Lost girls su Netflix: il caso degli omicidi di Long Island
La regista Liz Garbus porta su Netflix il film Lost girls, adattamento del romanzo d’inchiesta di Robert Kolker sul serial killer di Long Island: Mari Gilbert è una madre che guida e sprona incessantemente le forze dell’ordine a cercare la figlia scomparsa, Shannan, e nel frattempo fa luce su una serie di omicidi irrisolti di giovani escort.

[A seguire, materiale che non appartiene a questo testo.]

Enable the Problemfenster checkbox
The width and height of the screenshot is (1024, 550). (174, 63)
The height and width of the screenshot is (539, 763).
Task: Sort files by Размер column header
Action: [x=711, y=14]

Per la donna la sparizione di Shannan è strettamente collegata a queste morti, ma la polizia agisce diversamente non avendone prove certe.
Una premessa simile porta lo spettatore ad approcciarsi alla visione di Lost girls come farebbe per qualsiasi thriller legato a storie di omicidi e di serial killer, aspettandosi di scoprire chi sia l’autore di simili barbarie, cosa sia successo veramente, quali misteri si annidino nella torbida faccenda.
E invece Liz Garbus mescola le carte in tavola, concentrandosi su aspetti sì estremamente importanti, ma secondari nella gestione di un thriller. Perché, di fatto, Lost girls non lo è.
Le difficoltà di una documentarista
Quest’opera parte dalla storia degli omicidi per concentrarsi sulla diversità di trattamento ricevuto da parte di istituzioni e autorità a seconda del proprio ceto sociale, della propria condizione economica, e soprattutto di come alcune donne, in particolar modo chi vive situazioni assai difficili come Mari Gilbert, non vengano ascoltate e lasciate da sole a combattere con i loro drammi.
Lost girls è quindi un film girato da una donna, che racconta di donne e parla alle donne, ma anche (e forse soprattutto) agli uomini e a chi non vuole ascoltare il loro grido d’aiuto.
Messaggi estremamente importanti, abbiamo detto; ma come si ripercuote tutto questo nella gestione di un film che parte da una serie di omicidi?
Si rimane alquanto interdetti nelle prime fasi, perché di fronte ad un inizio che ci pone davanti alla sparizione di una ragazza, il ritrovamento di quattro giovani donne uccise, filmati di telecamere che vengono cancellati, strane telefonate e ripetuti spunti interessanti, Liz Garbus non ci consegna un thriller ma socchiude la porta per mostrarci cosa ci sia nella stanza accanto. Lasciandoci, di fatto, a bocca aperta.
La storia, del resto (e parliamo di fatti reali, quindi non spoileriamo nulla), è legata ad omicidi irrisolti, nessuno sa ancora oggi chi sia davvero il serial killer di Long Island, per cui la scelta della regista in quest’ottica ha più di un senso. Eppure guardando Lost girls si ha la costante sensazione che il film, pur proseguendo perfettamente lungo i binari tracciati dalla Garbus, si soffermi troppo tempo alle stesse stazioni, fino a perdersi poi in una galleria senza fine.
Chi prova a farlo uscire dal tunnel è sicuramente una irriconoscibile e abbrutita Amy Ryan, che interpreta perfettamente il ruolo di una donna e una madre distrutta, consumata da una vita difficile durante la quale ha dovuto mandare in affidamento una figlia a cui non poteva più provvedere, la stessa figlia che ora è scomparsa e probabilmente morta. Un dramma inimmaginabile nel quale si trova anche l’altra figlia Sherre, interpretata da quella Thomasin McKenzie che già avevamo conosciuto ed apprezzato in Jojo Rabbit e ne Il re.
Interpretazioni forti che trasmettono il dramma familiare, supportato dalla fotografia cupa (ed eccezionale) di Igor Martinovic, con quelle stesse sfumature grigio-bluastre che il direttore aveva già utilizzato in House of cards e The Night Of.
Ma tutto questo si perde troppo spesso in un racconto statico, che batte sempre sugli stessi punti e oltre a fornirci gli stimolanti spunti di riflessione già chiari dal principio, non riesce a sviluppare una trama coinvolgente, complice probabilmente anche la deformazione professionale di Liz Garbus, una eccellente documentarista ma non altrettanto a suo agio con il thriller o con il drama.